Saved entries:
==*==
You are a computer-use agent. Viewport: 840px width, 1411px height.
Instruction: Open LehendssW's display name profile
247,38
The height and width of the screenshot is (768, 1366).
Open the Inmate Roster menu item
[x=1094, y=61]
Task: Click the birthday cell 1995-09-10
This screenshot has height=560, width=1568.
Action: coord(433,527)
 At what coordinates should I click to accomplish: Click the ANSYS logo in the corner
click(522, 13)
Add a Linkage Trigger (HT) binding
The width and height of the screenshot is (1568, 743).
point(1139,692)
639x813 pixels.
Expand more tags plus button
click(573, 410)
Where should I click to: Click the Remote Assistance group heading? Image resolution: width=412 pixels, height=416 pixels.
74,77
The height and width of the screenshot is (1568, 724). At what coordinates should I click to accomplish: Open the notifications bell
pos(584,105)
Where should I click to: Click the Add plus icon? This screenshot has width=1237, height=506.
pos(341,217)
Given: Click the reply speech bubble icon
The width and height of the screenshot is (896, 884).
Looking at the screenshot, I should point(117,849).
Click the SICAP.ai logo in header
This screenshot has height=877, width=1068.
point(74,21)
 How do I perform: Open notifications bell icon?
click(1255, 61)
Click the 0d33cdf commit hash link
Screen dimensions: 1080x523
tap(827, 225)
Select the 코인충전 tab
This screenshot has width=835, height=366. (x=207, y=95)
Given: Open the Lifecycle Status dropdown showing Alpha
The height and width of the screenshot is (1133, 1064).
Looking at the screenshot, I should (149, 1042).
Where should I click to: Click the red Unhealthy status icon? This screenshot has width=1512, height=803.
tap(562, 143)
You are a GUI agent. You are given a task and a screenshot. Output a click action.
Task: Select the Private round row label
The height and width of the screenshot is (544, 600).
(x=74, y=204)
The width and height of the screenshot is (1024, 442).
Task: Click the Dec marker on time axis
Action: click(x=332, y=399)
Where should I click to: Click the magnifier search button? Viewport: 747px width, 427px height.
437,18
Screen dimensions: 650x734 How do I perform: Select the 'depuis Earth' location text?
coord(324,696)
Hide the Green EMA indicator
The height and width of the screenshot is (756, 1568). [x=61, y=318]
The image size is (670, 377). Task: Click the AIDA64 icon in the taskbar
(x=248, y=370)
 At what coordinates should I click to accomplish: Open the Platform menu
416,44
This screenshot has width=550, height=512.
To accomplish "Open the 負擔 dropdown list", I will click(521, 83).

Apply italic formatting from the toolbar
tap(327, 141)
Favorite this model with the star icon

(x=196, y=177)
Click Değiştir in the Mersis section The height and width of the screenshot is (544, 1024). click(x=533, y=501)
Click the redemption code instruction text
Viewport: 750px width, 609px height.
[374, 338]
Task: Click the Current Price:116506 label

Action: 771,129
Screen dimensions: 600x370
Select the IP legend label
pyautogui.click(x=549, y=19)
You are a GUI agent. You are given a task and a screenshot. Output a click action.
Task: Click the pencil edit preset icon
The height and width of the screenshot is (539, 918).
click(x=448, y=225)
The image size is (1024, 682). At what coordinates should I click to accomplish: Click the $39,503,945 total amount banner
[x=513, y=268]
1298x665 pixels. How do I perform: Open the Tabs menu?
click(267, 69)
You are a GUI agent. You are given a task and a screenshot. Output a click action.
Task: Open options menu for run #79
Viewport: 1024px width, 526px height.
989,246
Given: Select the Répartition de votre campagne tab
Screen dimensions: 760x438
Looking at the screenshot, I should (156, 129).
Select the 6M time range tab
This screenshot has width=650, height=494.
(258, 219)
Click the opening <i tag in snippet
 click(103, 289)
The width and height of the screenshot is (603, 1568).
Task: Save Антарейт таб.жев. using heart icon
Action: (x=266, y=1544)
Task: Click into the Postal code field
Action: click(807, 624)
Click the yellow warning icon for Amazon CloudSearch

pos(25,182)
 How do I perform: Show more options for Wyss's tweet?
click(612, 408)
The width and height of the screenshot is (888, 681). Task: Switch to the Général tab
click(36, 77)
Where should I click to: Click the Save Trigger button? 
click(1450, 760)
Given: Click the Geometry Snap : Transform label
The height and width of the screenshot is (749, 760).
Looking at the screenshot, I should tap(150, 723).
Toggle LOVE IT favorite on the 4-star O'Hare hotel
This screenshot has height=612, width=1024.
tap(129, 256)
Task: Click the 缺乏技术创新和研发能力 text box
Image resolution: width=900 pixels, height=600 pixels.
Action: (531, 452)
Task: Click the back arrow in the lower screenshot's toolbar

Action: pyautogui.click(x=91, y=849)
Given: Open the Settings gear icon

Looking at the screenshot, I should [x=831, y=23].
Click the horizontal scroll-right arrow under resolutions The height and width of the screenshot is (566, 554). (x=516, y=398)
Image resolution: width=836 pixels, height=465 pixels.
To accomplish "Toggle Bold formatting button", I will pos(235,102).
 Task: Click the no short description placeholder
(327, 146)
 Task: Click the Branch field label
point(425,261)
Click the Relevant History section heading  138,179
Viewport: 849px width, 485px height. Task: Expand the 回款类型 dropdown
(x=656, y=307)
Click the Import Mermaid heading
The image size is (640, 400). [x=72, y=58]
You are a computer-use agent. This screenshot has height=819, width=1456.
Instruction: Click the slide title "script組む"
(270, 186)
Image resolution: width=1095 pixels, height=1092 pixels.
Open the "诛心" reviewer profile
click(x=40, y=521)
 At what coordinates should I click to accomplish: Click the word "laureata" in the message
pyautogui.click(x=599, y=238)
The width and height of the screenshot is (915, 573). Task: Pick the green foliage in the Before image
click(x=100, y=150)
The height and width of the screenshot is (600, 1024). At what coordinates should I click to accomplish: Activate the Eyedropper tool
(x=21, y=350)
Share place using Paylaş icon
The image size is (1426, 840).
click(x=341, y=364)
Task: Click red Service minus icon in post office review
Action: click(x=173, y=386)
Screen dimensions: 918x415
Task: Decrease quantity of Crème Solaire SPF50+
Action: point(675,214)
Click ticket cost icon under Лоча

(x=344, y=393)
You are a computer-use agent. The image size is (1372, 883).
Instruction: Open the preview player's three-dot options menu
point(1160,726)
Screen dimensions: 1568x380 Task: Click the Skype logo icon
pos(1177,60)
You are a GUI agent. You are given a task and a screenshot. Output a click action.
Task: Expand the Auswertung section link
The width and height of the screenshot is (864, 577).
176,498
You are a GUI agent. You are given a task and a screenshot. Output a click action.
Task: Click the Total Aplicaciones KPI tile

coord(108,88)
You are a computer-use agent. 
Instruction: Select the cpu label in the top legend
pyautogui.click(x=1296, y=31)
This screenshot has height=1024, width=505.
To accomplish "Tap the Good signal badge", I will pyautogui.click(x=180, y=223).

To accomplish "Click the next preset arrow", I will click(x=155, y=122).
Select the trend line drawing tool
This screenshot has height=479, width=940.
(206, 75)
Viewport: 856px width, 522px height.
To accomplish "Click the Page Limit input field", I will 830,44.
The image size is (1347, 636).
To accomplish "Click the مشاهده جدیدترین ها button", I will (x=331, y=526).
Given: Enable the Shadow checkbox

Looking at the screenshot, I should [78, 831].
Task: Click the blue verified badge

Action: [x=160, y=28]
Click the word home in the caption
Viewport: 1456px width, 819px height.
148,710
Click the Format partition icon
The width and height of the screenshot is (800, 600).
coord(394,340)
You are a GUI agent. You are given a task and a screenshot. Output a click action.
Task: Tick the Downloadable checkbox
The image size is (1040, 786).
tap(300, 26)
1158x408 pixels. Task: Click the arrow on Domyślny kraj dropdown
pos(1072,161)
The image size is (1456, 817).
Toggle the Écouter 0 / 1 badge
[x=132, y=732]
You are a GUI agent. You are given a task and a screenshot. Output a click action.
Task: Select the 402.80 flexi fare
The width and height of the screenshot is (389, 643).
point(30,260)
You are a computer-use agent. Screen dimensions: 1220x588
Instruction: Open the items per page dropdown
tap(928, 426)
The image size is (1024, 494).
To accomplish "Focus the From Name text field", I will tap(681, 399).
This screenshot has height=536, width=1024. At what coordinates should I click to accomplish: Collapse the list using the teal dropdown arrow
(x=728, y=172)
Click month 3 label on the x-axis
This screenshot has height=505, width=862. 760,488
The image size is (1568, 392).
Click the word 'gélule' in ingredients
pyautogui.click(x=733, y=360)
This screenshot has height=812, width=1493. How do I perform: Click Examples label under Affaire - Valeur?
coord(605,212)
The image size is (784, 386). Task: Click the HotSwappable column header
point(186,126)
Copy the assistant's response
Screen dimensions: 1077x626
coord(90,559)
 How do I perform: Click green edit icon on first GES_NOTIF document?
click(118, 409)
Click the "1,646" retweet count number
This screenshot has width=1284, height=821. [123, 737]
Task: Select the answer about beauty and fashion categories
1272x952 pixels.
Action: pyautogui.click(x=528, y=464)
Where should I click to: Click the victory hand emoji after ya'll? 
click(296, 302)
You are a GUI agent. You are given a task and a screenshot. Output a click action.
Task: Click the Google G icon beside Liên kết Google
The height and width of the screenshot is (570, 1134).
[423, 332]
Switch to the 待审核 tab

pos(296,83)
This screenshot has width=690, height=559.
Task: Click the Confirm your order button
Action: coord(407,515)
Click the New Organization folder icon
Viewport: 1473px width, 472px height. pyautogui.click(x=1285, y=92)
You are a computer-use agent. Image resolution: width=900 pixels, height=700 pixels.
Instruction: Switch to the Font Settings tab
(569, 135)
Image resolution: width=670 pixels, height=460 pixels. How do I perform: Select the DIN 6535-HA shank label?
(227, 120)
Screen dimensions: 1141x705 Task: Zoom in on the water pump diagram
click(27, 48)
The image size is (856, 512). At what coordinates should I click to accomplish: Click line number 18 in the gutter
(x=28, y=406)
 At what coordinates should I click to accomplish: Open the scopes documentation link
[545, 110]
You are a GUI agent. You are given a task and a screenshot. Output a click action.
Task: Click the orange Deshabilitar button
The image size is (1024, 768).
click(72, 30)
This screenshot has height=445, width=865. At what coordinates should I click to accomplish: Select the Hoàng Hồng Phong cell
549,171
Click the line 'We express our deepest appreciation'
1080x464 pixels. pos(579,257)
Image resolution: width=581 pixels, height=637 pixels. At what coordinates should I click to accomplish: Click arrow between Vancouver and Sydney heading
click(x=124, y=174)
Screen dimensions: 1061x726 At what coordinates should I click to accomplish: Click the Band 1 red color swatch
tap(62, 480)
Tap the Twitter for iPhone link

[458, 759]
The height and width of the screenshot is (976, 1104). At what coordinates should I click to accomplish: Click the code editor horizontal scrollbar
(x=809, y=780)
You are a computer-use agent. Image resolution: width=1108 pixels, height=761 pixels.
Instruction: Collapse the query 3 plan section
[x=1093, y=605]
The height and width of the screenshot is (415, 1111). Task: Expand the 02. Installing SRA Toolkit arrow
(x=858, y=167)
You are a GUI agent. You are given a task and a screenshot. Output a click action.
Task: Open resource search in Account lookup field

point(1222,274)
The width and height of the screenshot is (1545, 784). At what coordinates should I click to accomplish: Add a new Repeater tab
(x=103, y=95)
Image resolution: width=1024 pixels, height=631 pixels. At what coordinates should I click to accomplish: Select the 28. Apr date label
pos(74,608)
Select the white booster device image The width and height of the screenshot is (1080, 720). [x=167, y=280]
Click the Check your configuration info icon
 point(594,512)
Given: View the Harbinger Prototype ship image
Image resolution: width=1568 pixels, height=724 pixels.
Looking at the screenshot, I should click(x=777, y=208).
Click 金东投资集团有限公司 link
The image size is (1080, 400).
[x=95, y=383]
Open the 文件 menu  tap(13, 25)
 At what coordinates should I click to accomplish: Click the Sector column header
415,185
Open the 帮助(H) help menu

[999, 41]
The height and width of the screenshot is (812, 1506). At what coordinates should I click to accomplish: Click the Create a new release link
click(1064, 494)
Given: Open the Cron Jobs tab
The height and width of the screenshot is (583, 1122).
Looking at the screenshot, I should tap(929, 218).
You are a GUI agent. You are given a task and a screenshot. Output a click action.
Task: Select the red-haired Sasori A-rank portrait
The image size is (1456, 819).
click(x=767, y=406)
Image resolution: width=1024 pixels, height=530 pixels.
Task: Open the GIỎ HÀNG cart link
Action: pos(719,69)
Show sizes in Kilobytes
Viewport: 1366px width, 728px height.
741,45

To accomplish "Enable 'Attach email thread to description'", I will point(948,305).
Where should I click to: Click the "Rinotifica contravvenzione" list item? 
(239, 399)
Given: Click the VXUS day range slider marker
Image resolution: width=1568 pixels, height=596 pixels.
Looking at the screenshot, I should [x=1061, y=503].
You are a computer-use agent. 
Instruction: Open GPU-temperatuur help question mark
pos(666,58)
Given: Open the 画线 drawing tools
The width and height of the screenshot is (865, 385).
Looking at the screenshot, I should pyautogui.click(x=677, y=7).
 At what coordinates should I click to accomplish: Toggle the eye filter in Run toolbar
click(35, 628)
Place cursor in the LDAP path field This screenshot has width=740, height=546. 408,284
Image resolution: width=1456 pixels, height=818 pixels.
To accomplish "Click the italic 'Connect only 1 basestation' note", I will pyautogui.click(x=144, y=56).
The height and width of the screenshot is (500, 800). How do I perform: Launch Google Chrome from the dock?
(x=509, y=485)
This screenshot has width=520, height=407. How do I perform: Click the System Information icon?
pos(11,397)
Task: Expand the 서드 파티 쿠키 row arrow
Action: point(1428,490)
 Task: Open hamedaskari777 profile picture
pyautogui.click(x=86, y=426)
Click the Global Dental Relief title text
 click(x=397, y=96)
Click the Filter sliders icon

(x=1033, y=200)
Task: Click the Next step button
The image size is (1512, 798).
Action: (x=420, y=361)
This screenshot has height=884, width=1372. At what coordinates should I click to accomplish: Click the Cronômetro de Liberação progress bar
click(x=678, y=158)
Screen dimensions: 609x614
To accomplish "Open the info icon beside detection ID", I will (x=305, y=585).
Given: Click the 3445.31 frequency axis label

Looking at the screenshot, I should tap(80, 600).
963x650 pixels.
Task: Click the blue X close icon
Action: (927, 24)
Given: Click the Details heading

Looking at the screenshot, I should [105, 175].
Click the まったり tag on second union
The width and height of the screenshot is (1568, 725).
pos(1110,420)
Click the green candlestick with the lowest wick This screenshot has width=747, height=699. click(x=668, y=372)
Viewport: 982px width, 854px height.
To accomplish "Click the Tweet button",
==*==
What the exercise asks:
Search the entries for the word "beside" and pick out every line that holds it.

Output for this exercise:
Task: Click the Google G icon beside Liên kết Google
To accomplish "Open the info icon beside detection ID", I will (x=305, y=585).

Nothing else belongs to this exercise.